By NANCY WEST, InDepthNH.org
CONCORD – A judge will decide whether the Secretary of State can continue recounting Manchester Ward 6 House votes that appeared to wrest the 23-vote win from Republican Larry Gagne to Democrat Maxine Mosley during a recount last Monday by one vote.
On election night, Gagne had 1,820 votes counted and Mosley had 1,797 but the recount found Gagne with 1,798 and Mosley with 1,799.
Secretary of State David Scanlan posted Mosley as the winner after the recount, but later in the week said during reconciliation there appeared to be an administrative error and some uncounted votes so he would continue that recount Monday at 4 p.m.
Mosley and Senate Democratic Leader Donna Soucy filed a motion in court to stop any further recount, arguing through their attorney Bill Christie that the winner had already been announced and a second recount under these circumstances would be illegal.
Superior Court Judge Amy Ignatius said she would rule later Monday or early Tuesday after arguments Monday at an expedited hearing in Merrimack County Superior Court.
“There’s no reconciliation process in a recount,” Christie told the judge.
“The votes are tallied during the recount process, the tally sheets are given to the Secretary of State… the Secretary of State announces the vote. That is the declaration of the winner.”
He said the race has been declared and Scanlan no longer has jurisdiction.
Christie said: “They want to keep counting until a Republican wins.”
He said small variances are common. “You could count these ballots 10 times and I bet you’d come up with 10 different results.”
Christie said the variance needs to be greater than one percent to warrant a second recount and this one had a variance of only 0.5 percent.

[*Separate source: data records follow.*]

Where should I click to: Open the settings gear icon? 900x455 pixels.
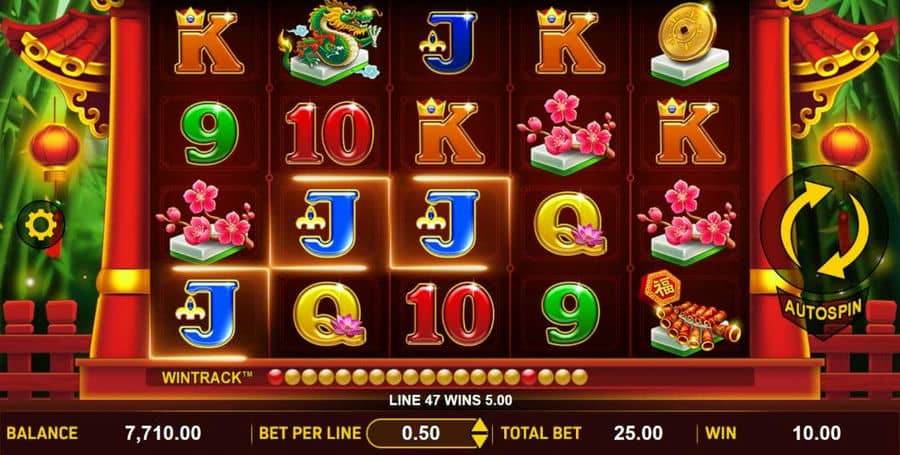[x=40, y=225]
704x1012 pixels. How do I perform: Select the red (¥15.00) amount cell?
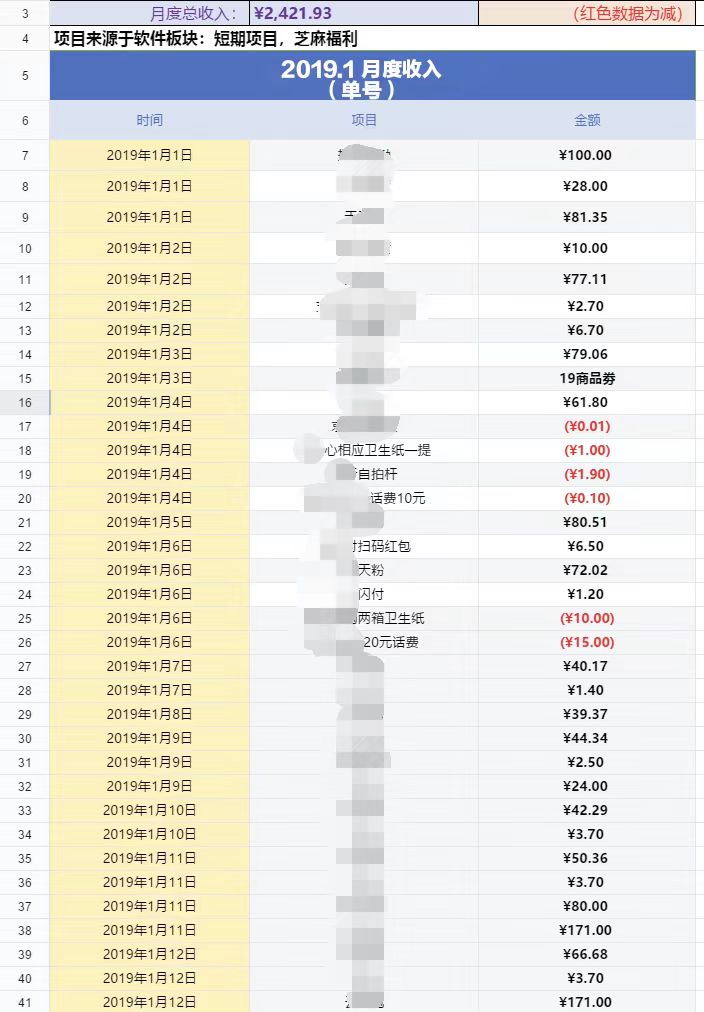(x=587, y=642)
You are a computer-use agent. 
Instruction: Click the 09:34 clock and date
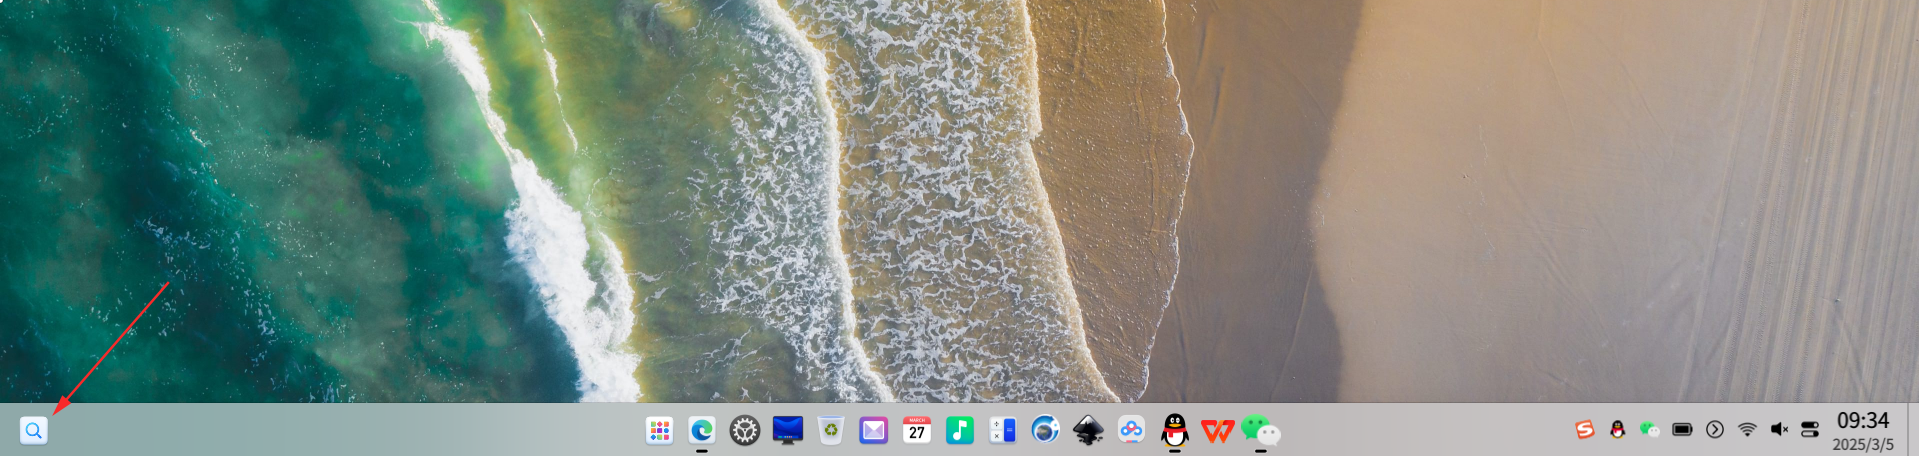[1863, 431]
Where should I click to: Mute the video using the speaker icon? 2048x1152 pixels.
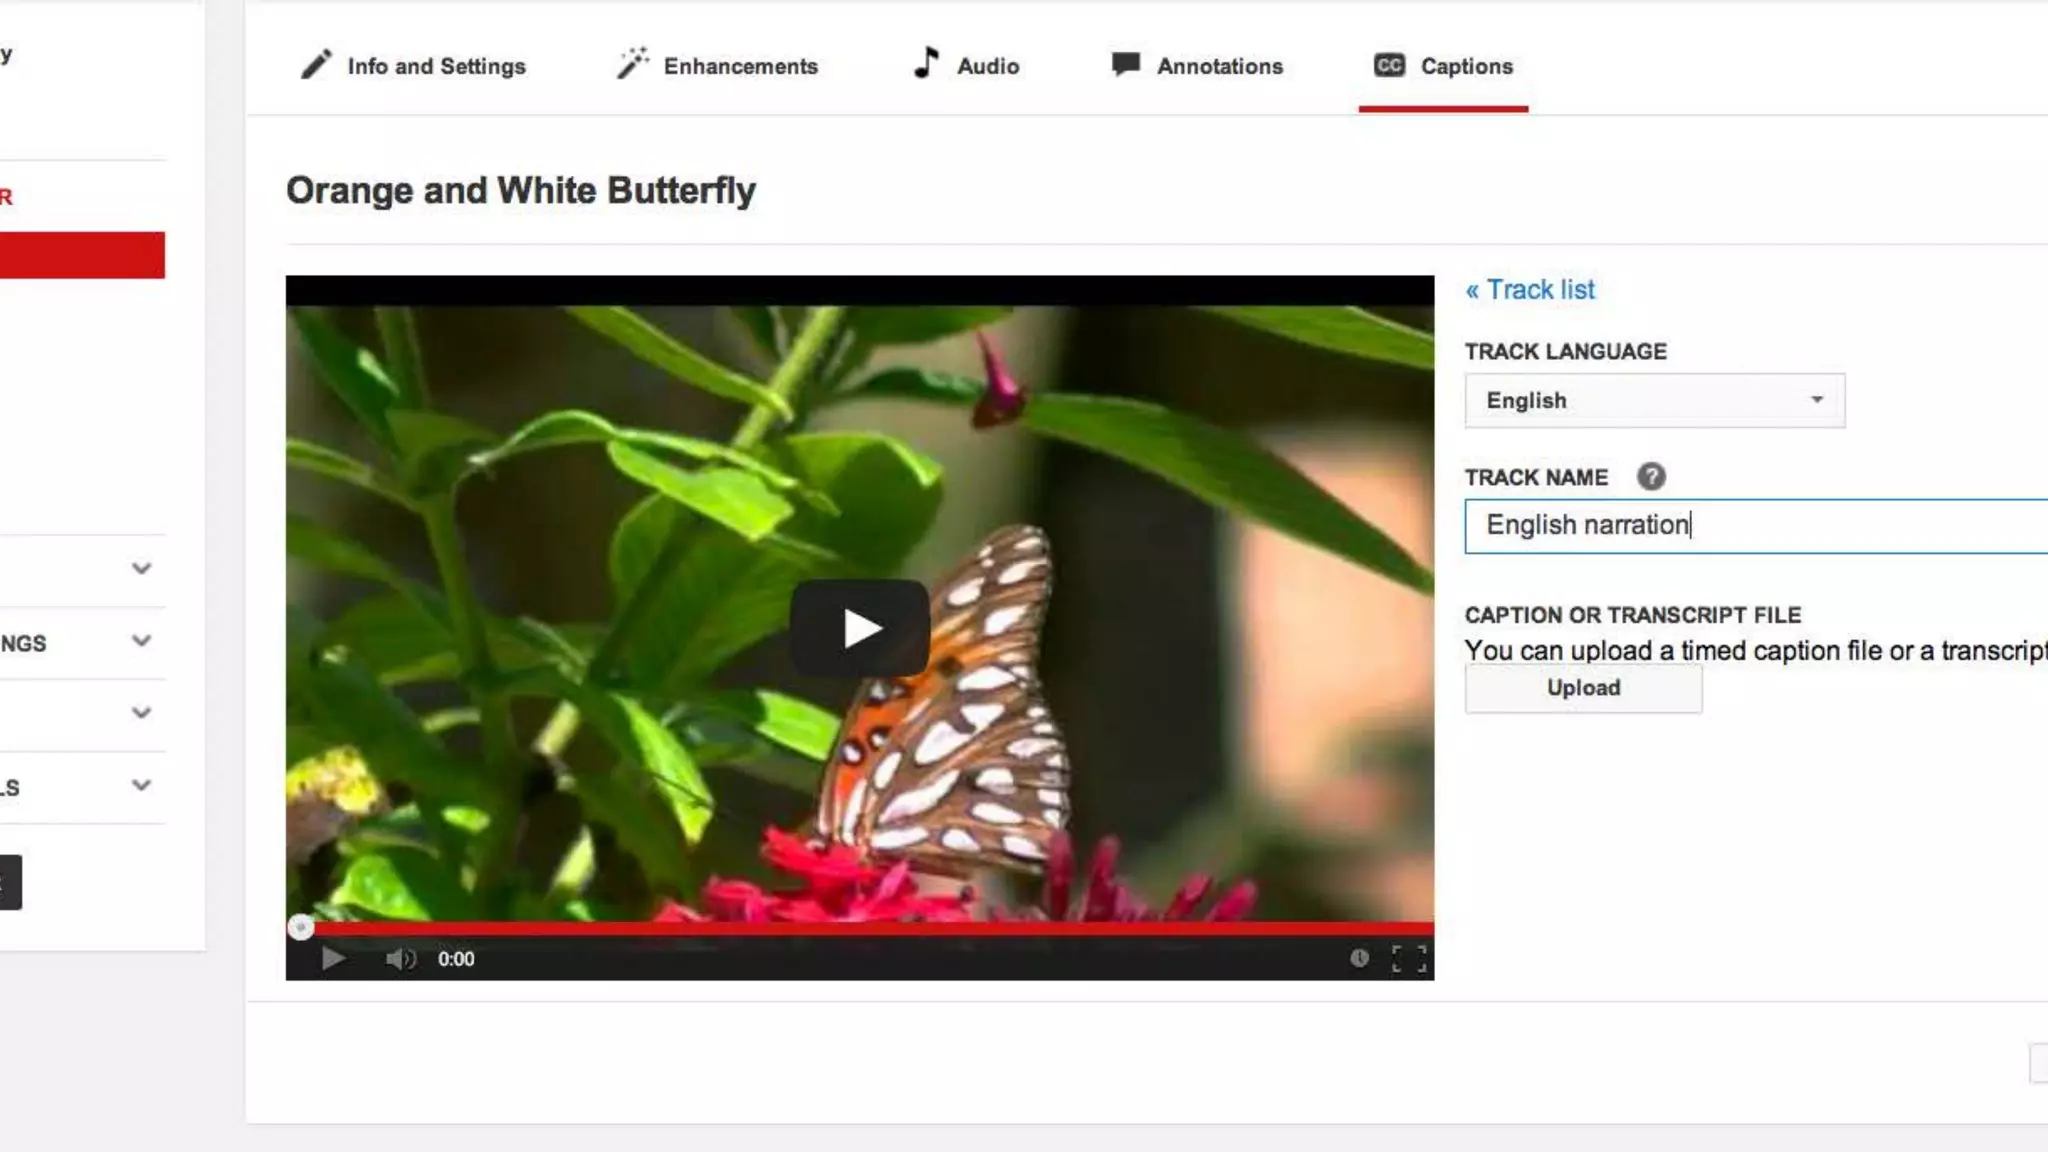tap(400, 959)
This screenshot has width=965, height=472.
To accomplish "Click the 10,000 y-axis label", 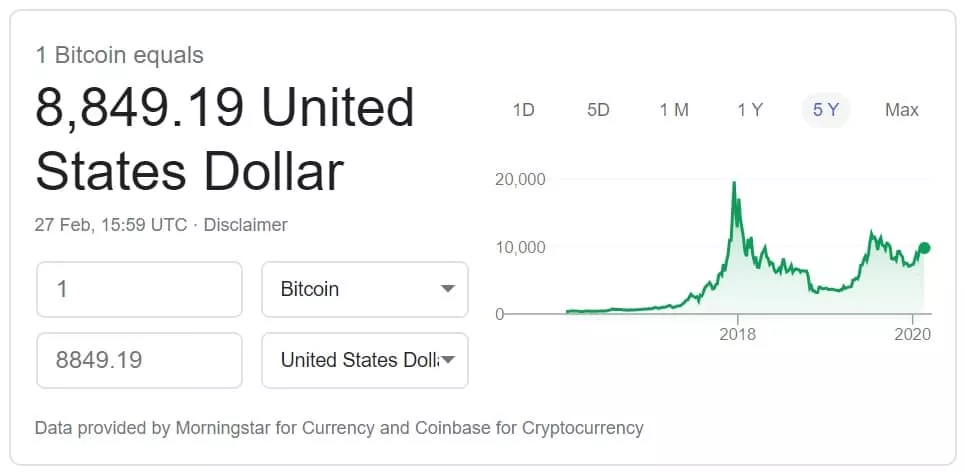I will tap(520, 247).
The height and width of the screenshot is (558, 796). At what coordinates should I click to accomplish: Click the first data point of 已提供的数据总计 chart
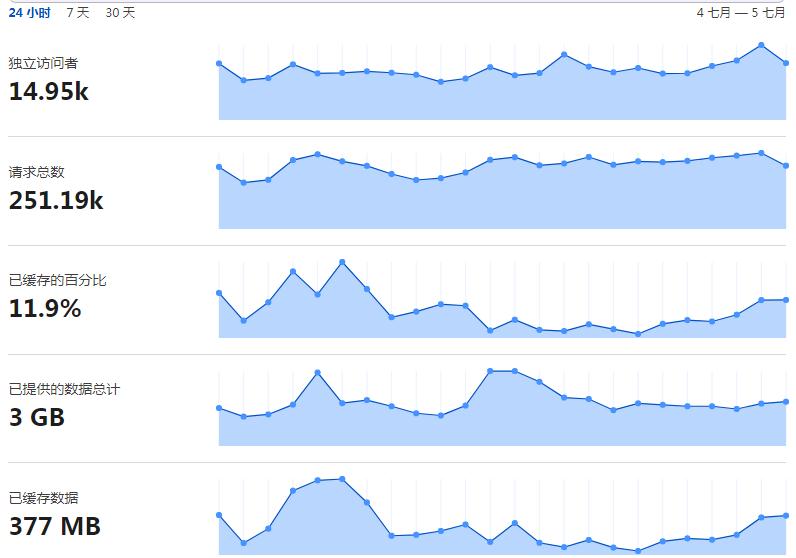click(x=219, y=408)
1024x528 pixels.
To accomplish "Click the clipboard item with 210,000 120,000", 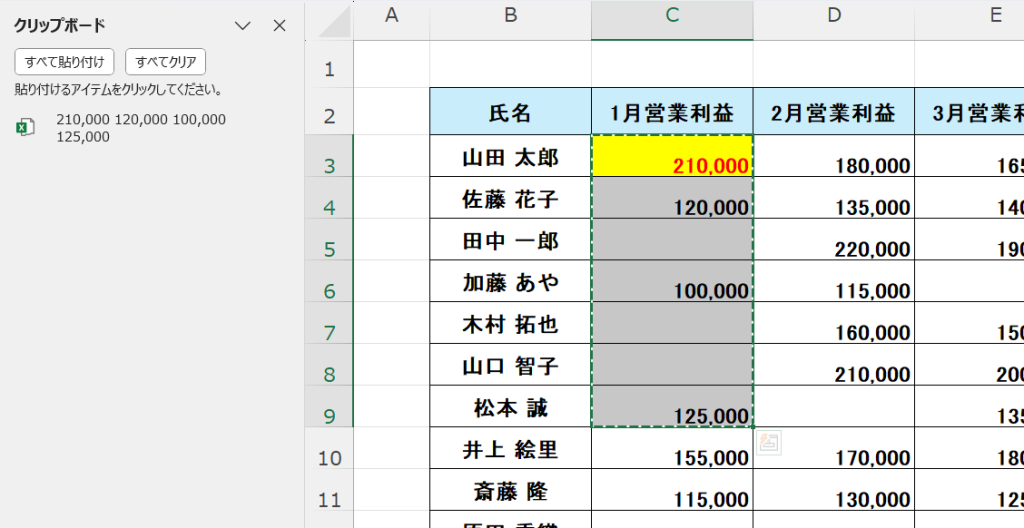I will 140,128.
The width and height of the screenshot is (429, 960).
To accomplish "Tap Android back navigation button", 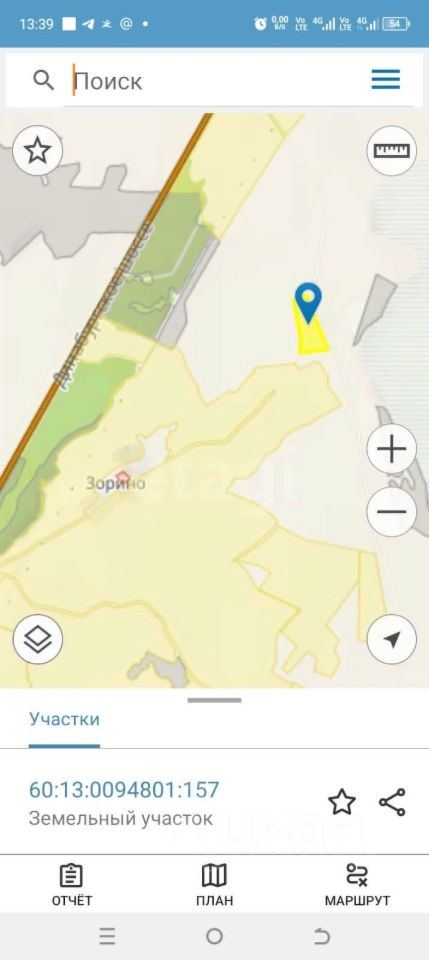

Representing Scanlan, Deputy General Counsel Myles Matteson, head of the Attorney General’s Election Unit, told the judge there are new rules under the new attorney general and new laws to take into account.
Matteson said in his filing and in court:
“The very purpose of a recount is to ascertain the will of the people, to avoid voter disenfranchisement, and ensure that an unwarranted technicality does not destroy the process.”
Matteson said what the plaintiffs really want is for “this Court to disenfranchise New Hampshire voters in the name of ‘finality’ and ‘fair elections’ to preserve an administrative error in a recount rather than allow the process to continue to the required end of its constitutional obligation—identifying the winning candidate as determined by the will of the voters of Manchester Ward 6.”
Matteson said: “The obligation of election officials is to ensure that the will of the voters—as determined by the ballots cast—determines the winner of any election. Instead of seeking to vindicate the will of the Manchester Ward 6 voters, the Plaintiffs insist that the announcement of a vote tally, prior to completing the reconciliation of votes to verify that all were counted, constitutes an irreversible action to lock-in an incomplete count into a victory achieved by disenfranchisement.”
Attorney Rick Lehmann, representing Gagne, told the judge what really matters at the end of the day is that all of the votes are counted, urging that the recount continue.
Every seat counts as the final total could decide which party will control the House of Representatives during the next session.
The count appears to be 200 Republicans to 199 Democrats and one tie after recounts so far with more to come.
On Tuesday, a Coos County Republican House seat flipped to a Democratic one after recount and another House race ended in a tie.
For Coos County District 7, John Greer, the Republican, had election data totals of 2,447 votes over Democrat Eamon Kelley, 2,443, but the recount found Greer with 2,450 to Kelley’s 2,452, winning by two votes.
On Wednesday, the recount for a House seat in Rochester ended in a tie between incumbent Democrat Chuck Grassie and Republican David Walker.
Walker beat Grassie by one vote during the election for Rochester’s Ward 4, 971-970. After the recount, it was a tie at 970-970.
Democrats have been in the minority for the past two years, but had picked up seats during the midterm elections Nov. 8. Two years ago, Democrats were elected to 177 seats.